French pottery in medieval Wales

Saintonge jug

Saintonge jug from Kidwelly Castle, Carmarthenshire.

Elaborately decorated vessel found in Cardiff. 23.8cm (9.5 inches) tall.

Elaborately decorated vessel found in Cardiff. 23.8cm (9.5 inches) tall.

Jug found in the well at Castell-y-Bere, Gwynedd. 20.5cm (8.1 inches) tall.

Jug found in the well at Castell-y-Bere, Gwynedd. 20.5cm (8.1 inches) tall.

During the Middle Ages, several regions of France exported pottery to Britain - notably northern France, Normandy and the Ardennes. Most of the French pottery found in Wales came from the Saintonge area of south-west France.

The trade in pottery from the Saintonge area to Britain began early in the 13th-century and lasted for about 500 years. At the start of this period the English ruled neighbouring Gascony, and many of the vessels that have been found in Wales probably made their way to Britain from the ports of La Rochelle and Bordeaux as part of mixed cargoes (wine being the most important commodity).

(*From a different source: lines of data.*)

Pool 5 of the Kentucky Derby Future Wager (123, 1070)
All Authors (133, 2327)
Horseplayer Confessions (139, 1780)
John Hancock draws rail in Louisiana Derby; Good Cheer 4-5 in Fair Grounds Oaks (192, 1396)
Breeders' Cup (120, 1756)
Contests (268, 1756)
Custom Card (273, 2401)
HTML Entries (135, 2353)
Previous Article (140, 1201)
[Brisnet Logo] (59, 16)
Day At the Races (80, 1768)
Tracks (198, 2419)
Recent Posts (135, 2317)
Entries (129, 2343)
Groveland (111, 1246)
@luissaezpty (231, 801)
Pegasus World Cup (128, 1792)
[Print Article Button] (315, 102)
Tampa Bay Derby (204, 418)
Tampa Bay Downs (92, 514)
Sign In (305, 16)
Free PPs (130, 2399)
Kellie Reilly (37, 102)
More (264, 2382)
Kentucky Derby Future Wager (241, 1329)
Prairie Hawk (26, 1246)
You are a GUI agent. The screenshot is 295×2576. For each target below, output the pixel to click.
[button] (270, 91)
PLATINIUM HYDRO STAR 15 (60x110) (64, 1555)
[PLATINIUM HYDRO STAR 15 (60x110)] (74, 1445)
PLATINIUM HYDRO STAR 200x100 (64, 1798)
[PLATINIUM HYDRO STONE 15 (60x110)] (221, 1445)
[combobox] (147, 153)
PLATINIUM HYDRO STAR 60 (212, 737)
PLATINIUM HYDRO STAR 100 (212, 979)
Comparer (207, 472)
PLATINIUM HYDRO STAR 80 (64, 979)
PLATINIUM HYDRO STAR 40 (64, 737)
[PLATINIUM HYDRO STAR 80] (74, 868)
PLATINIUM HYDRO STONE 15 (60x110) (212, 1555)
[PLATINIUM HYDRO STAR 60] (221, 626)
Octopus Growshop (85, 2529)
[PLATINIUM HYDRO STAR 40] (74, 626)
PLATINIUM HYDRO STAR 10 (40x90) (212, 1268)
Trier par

Pottery from the Saintonge area was made from a fine clay that was well suited to the throwing of light, thin-walled shapes such as those seen here. The clay also had a low iron content, which meant that, when fired, it produced a vessel with a white or buff fabric.

The first example illustrated here was found in a midden at Kidwelly Castle (Carmarthenshire) during excavations in the 1930s. It appeared to have been thrown away along with several plainer vessels and is decorated with a vine scroll motif typical of Saintonge jugs. It was probably produced between 1275 and 1320. This elegantly decorated vessel illustrates the great skill of the Saintonge potters. It is 25cm (9.8 inches) tall and in places its walls are only 2.4mm (0.1 inches) thick.

In these years Kidwelly Castle passed from the ownership of the de Chaworth family, who greatly improved its defences, to William de Valence and then to the House of Lancaster. These later owners set about improving the castle's accommodation. This jug may have been used to pour wine in the Great Hall for one of these English owners or their guests, though such jugs may also have held water.

Saintonge pottery is known from many other sites in Wales, including Cardiff and Castell-y-Bere in Gwynedd. For the most part the ware has been found at coastal sites - locations more easily controlled by the English, or more accessible to their traders - though occasionally it has been found in remote upland sites.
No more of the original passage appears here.